## WHAT YOU WILL DO
Locate the word "computer" in the entries below, then gather every line that holds it.

## DATA LISTING
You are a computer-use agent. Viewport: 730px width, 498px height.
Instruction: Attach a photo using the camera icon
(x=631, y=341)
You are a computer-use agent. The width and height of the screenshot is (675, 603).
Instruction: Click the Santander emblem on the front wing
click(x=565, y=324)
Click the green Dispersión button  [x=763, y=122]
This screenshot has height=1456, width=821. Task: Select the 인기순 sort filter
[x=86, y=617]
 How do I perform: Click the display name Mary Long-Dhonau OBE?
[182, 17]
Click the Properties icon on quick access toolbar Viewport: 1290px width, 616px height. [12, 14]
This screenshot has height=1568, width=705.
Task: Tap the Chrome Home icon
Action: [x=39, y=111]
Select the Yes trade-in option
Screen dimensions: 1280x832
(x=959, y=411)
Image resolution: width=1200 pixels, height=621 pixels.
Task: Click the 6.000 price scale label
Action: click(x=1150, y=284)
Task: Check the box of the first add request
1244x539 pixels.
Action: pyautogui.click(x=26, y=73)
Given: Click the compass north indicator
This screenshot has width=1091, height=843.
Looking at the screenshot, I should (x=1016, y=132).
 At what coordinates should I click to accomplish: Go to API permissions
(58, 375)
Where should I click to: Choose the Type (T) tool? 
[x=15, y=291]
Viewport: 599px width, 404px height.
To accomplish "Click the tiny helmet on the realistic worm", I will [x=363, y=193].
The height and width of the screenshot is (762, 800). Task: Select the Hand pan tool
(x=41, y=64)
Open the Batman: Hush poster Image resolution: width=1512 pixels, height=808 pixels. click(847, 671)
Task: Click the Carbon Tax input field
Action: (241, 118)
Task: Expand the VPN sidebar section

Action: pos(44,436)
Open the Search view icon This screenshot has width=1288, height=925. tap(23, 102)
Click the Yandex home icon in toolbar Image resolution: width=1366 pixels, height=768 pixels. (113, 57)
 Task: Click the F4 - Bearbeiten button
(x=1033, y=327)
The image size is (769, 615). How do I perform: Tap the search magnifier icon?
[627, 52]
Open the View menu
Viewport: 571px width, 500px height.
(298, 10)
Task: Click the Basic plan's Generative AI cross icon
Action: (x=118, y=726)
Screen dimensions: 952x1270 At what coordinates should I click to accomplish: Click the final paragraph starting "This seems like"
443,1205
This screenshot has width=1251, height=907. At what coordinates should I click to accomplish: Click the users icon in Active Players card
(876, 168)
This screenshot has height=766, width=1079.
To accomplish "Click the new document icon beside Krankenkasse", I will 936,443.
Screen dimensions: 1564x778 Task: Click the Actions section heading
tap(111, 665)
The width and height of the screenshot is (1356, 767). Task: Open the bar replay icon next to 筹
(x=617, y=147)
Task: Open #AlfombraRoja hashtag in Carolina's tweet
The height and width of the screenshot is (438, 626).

## SOLVED EXERCISE
You are a computer-use agent. Viewport: 730px width, 498px height.
You are a computer-use agent. The width and height of the screenshot is (675, 603).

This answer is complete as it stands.